Updated

The first words Ahmed Abdullah typed in the Google search engine were "George Bush."

The 19-year-old wanted to access the president's Web site, something he couldn't do under restricted and tightly controlled Internet service during Saddam Hussein's rule.

On Saturday, Saddam's hometown of Tikrit (search) got its first postwar Internet cafe, where residents could browse any site without fear of being monitored or blocked.

"I like it. It's beautiful. There is so much information I can get," Abdullah said, surrounded by U.S. soldiers and commanders who crammed the one-room Internet cafe they had helped set up with $24,000 from the 4th Infantry Division's budget.

The owner, Hashim Hassan, 33, ran a similar cafe for two years before the war. But in those times, "any political sites, opposition or sex pages, were blocked. Now there are no restrictions."

Still, the risks of cooperating with American troops in a region that is a hotbed of Saddam loyalists and resistance to U.S. occupation are high. Last week, in the main street where Hassan's cafe sits, just around the corner from the 4th Infantry's sprawling headquarters, Iraqi guerrillas killed a U.S. interpreter and wounded two soldiers in an ambush.

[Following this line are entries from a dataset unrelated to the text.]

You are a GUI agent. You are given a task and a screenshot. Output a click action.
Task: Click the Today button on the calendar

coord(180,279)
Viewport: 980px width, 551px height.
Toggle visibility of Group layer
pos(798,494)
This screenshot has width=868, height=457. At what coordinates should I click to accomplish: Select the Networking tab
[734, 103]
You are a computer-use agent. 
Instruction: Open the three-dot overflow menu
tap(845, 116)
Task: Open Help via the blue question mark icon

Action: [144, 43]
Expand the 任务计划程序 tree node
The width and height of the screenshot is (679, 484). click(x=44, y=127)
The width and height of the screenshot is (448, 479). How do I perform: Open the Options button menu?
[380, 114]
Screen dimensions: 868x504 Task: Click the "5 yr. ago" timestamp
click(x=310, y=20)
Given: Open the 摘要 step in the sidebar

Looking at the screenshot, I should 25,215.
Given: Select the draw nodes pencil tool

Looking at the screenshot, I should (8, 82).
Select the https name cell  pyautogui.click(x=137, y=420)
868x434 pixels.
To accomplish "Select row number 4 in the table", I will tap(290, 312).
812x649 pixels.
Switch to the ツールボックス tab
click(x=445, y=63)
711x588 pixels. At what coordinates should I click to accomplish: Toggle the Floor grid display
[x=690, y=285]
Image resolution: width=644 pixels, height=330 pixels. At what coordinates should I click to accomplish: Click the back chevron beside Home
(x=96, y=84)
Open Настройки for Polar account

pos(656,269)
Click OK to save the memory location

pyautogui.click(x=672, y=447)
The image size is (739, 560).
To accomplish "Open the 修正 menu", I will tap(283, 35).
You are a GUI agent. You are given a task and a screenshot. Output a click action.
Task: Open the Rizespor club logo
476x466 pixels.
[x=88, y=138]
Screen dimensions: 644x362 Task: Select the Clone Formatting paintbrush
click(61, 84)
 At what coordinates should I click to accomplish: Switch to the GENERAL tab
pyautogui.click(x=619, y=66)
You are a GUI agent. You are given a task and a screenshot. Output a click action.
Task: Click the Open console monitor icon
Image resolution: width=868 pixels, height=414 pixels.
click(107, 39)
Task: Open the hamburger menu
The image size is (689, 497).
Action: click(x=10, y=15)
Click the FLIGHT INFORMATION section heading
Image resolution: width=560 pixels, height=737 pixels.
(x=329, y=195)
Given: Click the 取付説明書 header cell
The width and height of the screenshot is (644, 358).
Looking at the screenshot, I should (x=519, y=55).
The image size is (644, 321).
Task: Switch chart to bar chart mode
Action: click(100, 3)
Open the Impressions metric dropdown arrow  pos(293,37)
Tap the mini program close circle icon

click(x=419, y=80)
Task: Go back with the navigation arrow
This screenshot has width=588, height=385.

The blast and shooting shattered the windows and destroyed some of the computers on the first floor of the glass-and-marble building. The opening had to be delayed for a few days.

Hassan said he wasn't afraid working with the Americans would make him a target. But his co-worker, Naeb Hassan, said Tikrit, 120 miles north of Baghdad, remains a dangerous and unsafe place where "some people love Saddam."

"These are bad people, Saddam Fedayeen (search), they don't want U.S. troops here," he said, referring to Saddam's militia that is believed to be spearheading almost daily attacks and ambushes on U.S. troops and Iraqis working with them.

But for Tikrit's young men — no women were sitting by the computers — browsing the Net for $1 an hour is an opportunity to learn, see and explore things unavailable until now.

The cafe has had up to 30 visitors a day since it started operating five days ago, Hashim Hassan said.

U.S. Maj. Troy Rader said the satellite connection and equipment was bought in the United Arab Emirates city of Dubai and the work took four months to complete, including the repairs from last week's ambush and a relocation of the office.

"This is the first private, non-government-run Internet cafe in town," he said, adding similar projects were planned for Baiji, Samarra (search) and ad-Dawr — all towns in the region patrolled by the 4th Infantry.

Other favorite sites? Anything that offers clues where Saddam might be hiding. Searching for "Saddam Hussein" was Abdullah's second choice.